Posisi cadangan devisa tersebut, menurut BI, setara dengan pembiayaan 7,7 bulan impor atau 7,4 bulan impor dan pembayaran utang luar negeri pemerintah, serta berada di atas standar kecukupan internasional sekitar 3 bulan impor
Direktur Eksekutif Departemen Komunikasi BI Agusman melalui keterangan resmi, Selasa, mengatakan cadangan devisa tersebut mampu mendukung ketahanan sektor eksternal serta menjaga stabilitas makroekonomi dan sistem keuangan.
Dia juga mengatakan, jumlah cadangan devisa berkurang USD1,1 miliar dari posisi pada akhir Maret yang ketika itu berjumlah USD126 miliar.
Cadangan devisa terus merosot seiring dengan tekanan yang masih dialami oleh rupiah. Nilai tukar rupiah terhadap dolar AS bahkan saat ini sudah mencapai Rp14 ribu.

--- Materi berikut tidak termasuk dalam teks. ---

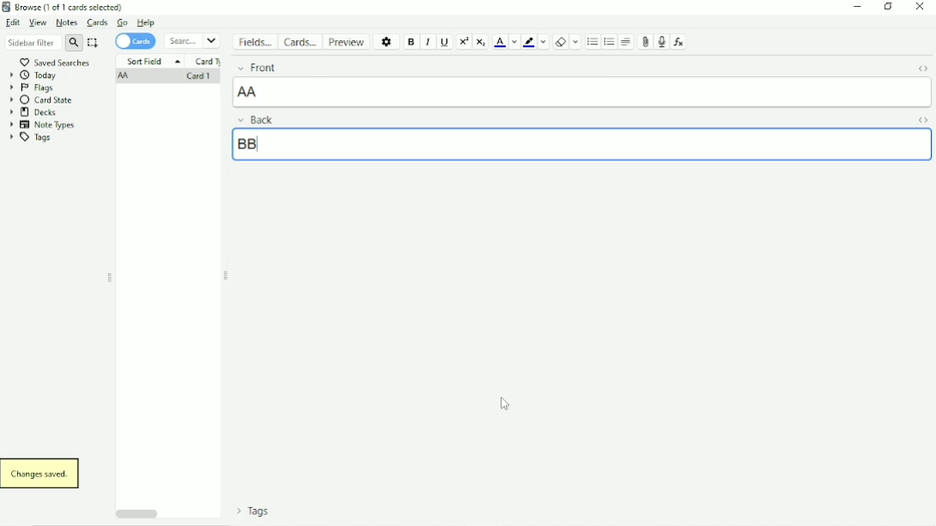  Describe the element at coordinates (30, 138) in the screenshot. I see `Tags` at that location.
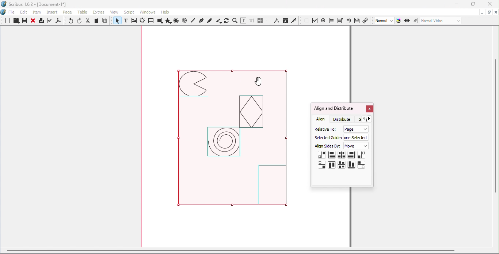  Describe the element at coordinates (324, 128) in the screenshot. I see `Relative to` at that location.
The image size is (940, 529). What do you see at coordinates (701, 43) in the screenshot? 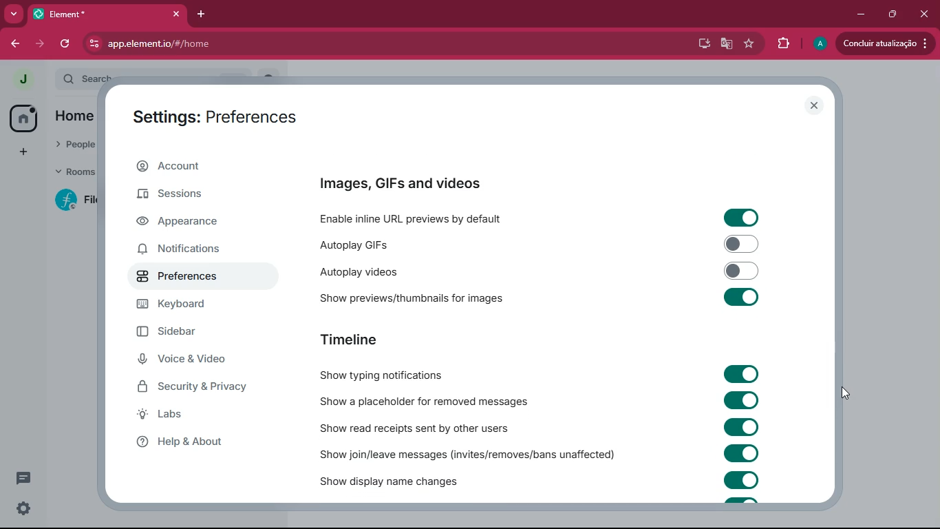
I see `desktop` at bounding box center [701, 43].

Pada akhir Januari lalu, cadangan devisa sempat berada pada level USD131,98 miliar. Kemudian pada akhir Februari berkurang menjadi USD128,06 miliar.
“Penurunan cadangan devisa pada April 2018 terutama dipengaruhi oleh penggunaan devisa untuk pembayaran utang luar negeri pemerintah dan stabilisasi nilai tukar rupiah di tengah ketidakpastian pasar keuangan global yang masih tinggi,” ungkap Agusman.
Meski begitu, Bank Indonesia memandang cadangan devisa tetap memadai didukung terjaganya keyakinan terhadap prospek perekonomian domestik yang membaik dan kinerja ekspor yang tetap positif.
Sementara itu, Senior Vice President Intermediary Business Schroders Adrian Maulana mengatakan kepada Anadolu Agency, BI seharusnya tidak terus-menerus mengandalkan cadangan devisa untuk melakukan intervensi pasar guna menjaga stabilisasi nilai tukar.
Dia menilai, perlu ada kebijakan lain yang dilakukan salah satunya dengan mulai menaikkan suku bunga BI 7 Days Repo Rate.
“Investor menganggap Indonesia kurang menarik karena tetap mempertahankan suku bunga sementara tren global saat ini mulai meninggalkan bunga murah,” ujar Adrian.
Tekanan terhadap rupiah, menurut dia, lebih disebabkan oleh banyaknya investor asing yang menjual portofolio investasinya yang ada di Indonesia sehingga kebutuhan terhadap dolar AS meningkat dan membuat rupiah semakin terpuruk.